There are also scenarios where environmental conditions are not ideal and paint may not adhere to specific surfaces as well.
Floetrol helps to make oil and water-based paints easier to apply and work with. It also helps to prolong the drying time of the paint. Floetrol can easily be mixed into paint by adding anywhere from 16 to 30 ounces per gallon of latex paint. It's best to start off using small quantities of this conditioner so that you will be able to monitor the viscosity of the paint.
How do you make latex paint dry slower?
Some paint projects turn out best when the paint dries slower on the surface. But how can you extend the drying time of paint? Well, there are a few things that you can add to latex paint dry slower. Here are the most common ones.
Apply paint conditioner
There are quite a few different brands of paint conditioners available that can extend the drying time of your latex paint. Paint conditioners work well if you are also looking to reduce the appearance of brush strokes on your painting surface to create a more smooth and even finish.
To use paint conditioner, you'll typically need to add about 1 quart or more of the conditioner per gallon of paint. Note that if you use more than this, you may affect the appearance of the paint's finish, or you will need to apply additional coats.
Add water or "thin" the paint
You can also use water to thin latex paint (aka "make it wetter") to slow down its drying time. To do this, you will typically need to add about 1/2 cup of water per gallon of paint. It's important to read the manufacturer's recommendations before attempting to thin out any latex paint, as some paint brands should not be thinned at all.
How do you revive old latex paint?
There really is not a way to "revive" latex paint, unfortunately. If latex paint has gone bad, there's no solution that you can add to it to revive it.
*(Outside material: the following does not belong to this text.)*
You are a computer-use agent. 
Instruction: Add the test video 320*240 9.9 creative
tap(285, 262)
The best thing you can do is first determine if the paint is still viable. Using latex paint that has gone bad will leave the painted surface with a bad odor that will grow progressively worse over time. It will also peel very easily and quickly.
However, most paint today is designed with preservatives and biocides which gives them about an 8- to 10-year shelf life (under appropriate conditions). If the paint has been exposed to extreme temperatures (i.e. under 40 degrees or above 90 degrees Fahrenheit) for prolonged periods of time, then chances are that the paint is no longer viable--it will usually be contaminated with rust or dirt.
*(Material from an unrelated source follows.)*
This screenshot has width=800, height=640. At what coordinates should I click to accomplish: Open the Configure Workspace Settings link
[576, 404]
Here's how you can determine if your latex paint is still usable:
Step 1. Smell the paint
Remove the paint can's lid using a screwdriver and take a quick sniff of the paint. A viable can of latex paint will smell still like chemicals or "painty." But if the contents of the can have an odor similar to that of rancid or spoiled food, then the paint should probably be tossed out.
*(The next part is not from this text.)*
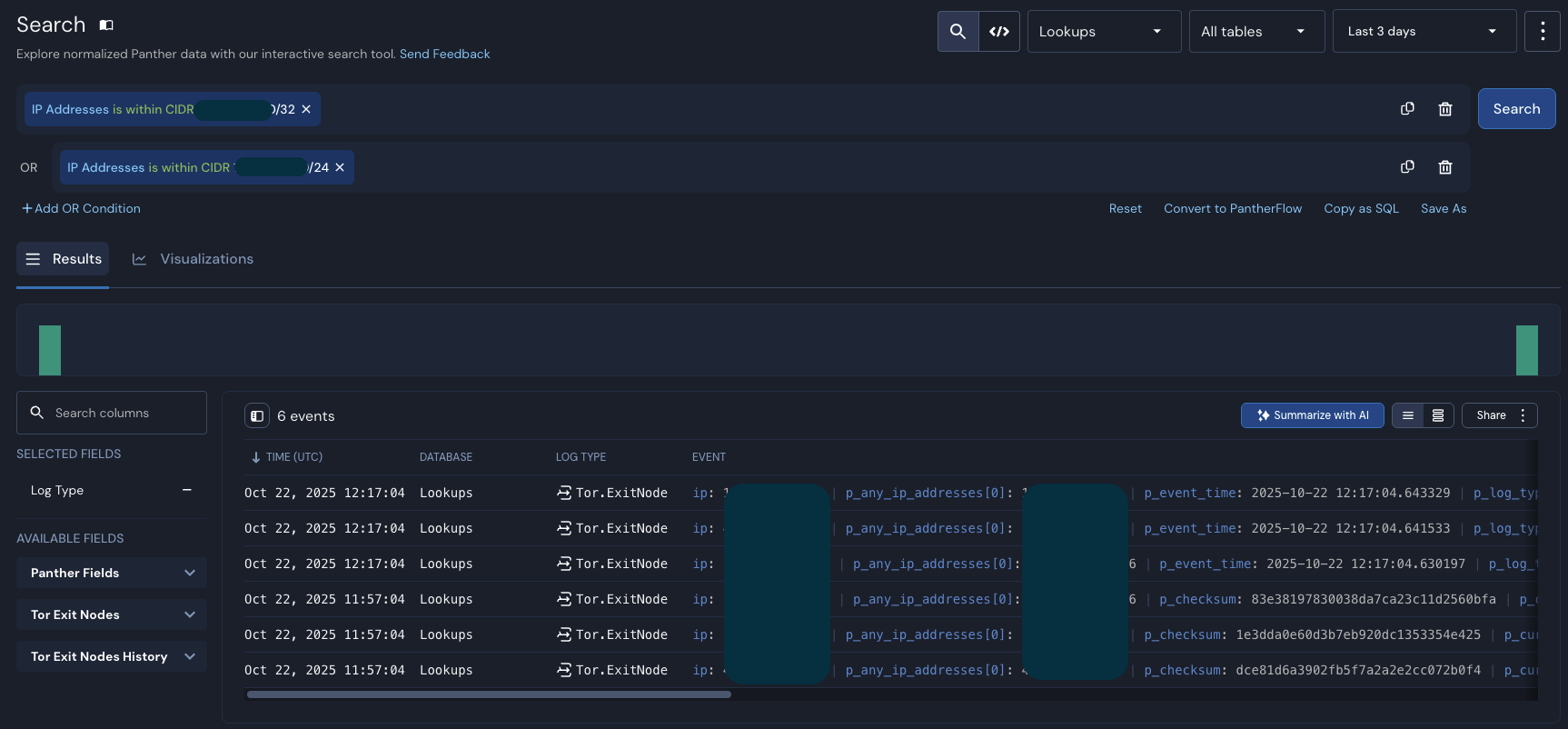
Task: Select the Results tab
Action: point(64,259)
Step 2. Look at the viscosity of the paint
Slightly tilt the paint from side to side to determine if the paint particles have completely separated from the solvent. You may notice a layer of hardened paint on top of the can contents, remove this with your stir stick before stirring the contents.
Step 3. Stir the paint
Use a paint stirrer to mix the paint and take note if it doesn't blend back to its original color. If it doesn't, then the paint is no longer good. If you notice that the paint and the separated liquid blend back together smoothly, chances are the paint is still good. It's also a good idea to check the expiration date on the paint. If the date is near, you may want to set your paint project in motion so that you can utilize it.
Wrapping Things Up
Thinning latex paint is a fairly easy DIY project to complete. The trick is to monitor the amount of water that you pour into the bucket and to continuously stir it while doing so. This will prevent you from "over-thinning" the paint and having to use or purchase more paint to correct the viscosity.